**What to work on**. Show every line of the listing below that contains the word "logo".

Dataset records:
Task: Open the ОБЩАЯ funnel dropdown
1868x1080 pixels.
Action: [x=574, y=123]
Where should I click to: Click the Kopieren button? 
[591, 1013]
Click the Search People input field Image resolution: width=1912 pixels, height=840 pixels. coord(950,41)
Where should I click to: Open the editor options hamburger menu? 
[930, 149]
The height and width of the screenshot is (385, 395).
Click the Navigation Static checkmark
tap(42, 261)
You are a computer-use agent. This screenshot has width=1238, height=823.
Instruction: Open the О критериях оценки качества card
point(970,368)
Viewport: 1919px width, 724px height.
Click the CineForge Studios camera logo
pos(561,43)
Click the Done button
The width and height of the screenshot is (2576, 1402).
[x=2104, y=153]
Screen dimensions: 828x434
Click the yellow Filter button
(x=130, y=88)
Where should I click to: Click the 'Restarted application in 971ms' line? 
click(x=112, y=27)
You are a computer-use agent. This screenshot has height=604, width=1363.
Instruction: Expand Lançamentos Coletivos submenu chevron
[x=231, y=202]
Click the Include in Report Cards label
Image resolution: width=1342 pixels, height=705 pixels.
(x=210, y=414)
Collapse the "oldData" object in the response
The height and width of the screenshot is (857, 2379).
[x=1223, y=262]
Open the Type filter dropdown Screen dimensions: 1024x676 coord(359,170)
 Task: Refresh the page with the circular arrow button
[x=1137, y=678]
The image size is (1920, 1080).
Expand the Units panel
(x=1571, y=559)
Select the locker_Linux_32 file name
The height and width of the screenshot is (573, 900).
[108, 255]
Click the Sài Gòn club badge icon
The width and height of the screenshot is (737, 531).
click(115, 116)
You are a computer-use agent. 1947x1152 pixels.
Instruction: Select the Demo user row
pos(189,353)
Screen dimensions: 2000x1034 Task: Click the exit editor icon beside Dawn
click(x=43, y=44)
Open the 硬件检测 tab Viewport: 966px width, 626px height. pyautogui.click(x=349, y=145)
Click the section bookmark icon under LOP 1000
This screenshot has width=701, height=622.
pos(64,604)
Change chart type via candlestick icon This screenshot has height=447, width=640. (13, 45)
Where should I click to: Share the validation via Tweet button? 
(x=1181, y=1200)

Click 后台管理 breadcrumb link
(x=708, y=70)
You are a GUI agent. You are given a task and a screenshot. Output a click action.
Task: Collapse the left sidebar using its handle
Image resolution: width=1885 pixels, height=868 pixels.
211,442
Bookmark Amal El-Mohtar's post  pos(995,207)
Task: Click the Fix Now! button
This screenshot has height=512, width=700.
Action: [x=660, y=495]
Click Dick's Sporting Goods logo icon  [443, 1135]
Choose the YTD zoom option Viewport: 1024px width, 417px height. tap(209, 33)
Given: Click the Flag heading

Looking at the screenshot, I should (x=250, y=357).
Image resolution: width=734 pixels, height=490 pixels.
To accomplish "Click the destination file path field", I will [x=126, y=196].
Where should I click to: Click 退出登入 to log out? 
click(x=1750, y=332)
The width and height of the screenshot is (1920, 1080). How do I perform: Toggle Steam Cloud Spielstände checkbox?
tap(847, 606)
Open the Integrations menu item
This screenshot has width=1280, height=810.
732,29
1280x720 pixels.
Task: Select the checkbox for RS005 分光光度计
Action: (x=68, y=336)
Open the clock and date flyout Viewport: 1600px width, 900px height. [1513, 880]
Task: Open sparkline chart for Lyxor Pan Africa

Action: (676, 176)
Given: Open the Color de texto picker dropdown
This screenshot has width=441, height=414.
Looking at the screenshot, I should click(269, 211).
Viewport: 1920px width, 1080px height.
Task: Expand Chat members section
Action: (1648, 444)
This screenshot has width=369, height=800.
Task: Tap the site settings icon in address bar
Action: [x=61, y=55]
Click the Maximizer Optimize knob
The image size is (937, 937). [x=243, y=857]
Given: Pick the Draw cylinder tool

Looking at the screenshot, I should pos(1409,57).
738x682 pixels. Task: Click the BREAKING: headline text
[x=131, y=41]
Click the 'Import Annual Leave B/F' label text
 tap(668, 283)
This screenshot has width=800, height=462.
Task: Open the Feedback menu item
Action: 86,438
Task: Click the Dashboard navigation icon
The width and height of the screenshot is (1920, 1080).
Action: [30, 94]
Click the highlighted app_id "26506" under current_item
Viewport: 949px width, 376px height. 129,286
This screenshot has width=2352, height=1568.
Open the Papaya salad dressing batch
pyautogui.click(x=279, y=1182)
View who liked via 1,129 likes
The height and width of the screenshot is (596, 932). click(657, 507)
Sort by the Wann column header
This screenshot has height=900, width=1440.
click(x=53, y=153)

**Solution to this exercise**.
Click the CineForge Studios camera logo
Click Dick's Sporting Goods logo icon  [443, 1135]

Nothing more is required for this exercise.